Gramicidin induced ion transport in brain mitochondria preparations.

Abstract

Abstract— —(1) Gramicidin at low concentrations induces an uptake of K+ and Na+ in brain mitochondria in a manner similar to that observed with liver mitochondria.(2) The cation uptake is energy dependent, and is accompanied by an ejection of H+ ions and a slight increase in respiration in the absence of added permeant anion.(3) The cation uptake and hydrogen ion release are both inhibited by agents which inhibit electron transport.

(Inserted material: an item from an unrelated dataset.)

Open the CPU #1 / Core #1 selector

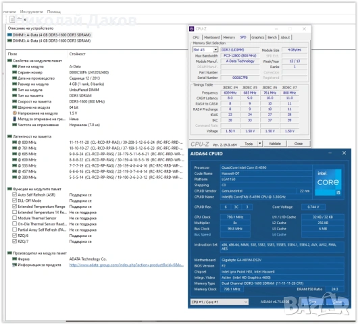[220, 302]
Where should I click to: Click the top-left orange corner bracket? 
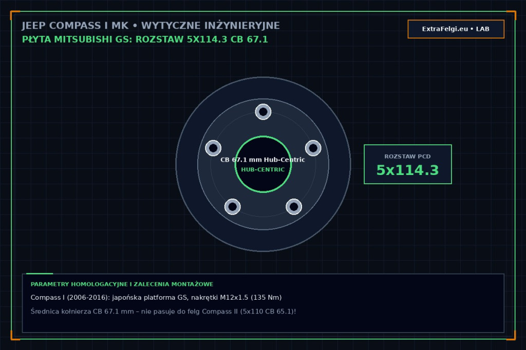15,15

Barbiturates and chlorpromazine inhibit the transport phenomenon by inhibiting electron transport.(4) In the presence of permeant anions (phosphate and acetate) respiration is stimulated quite significantly.(5) At high gramicidin concentrations there is a release of Na+ and K+ from the mitochondria and uptake of H+. There is also a cyclic reduction‐oxidation of the nicotinamide adenine dinucleotides, which is believed to be due to the release from the mitochondria of the reduced dinucleotides followed by their subsequent oxidation.(6) The effect of high gramicidin on the mitochondrial nicotinamide‐adenine dinucleotides and cation distribution is irreversible and is not blocked by individual inhibitors of respiration and of phosphorylation, but is prevented by prior addition of a mixture of these inhibitors.(7) Gramicidin is therefore believed to have a bimodal function; one on the mitochondrial membrane per se, and the other on the energy dependent ion accumulation apparatus.(8) A model of induced mitochondrial ion accumulation is presented.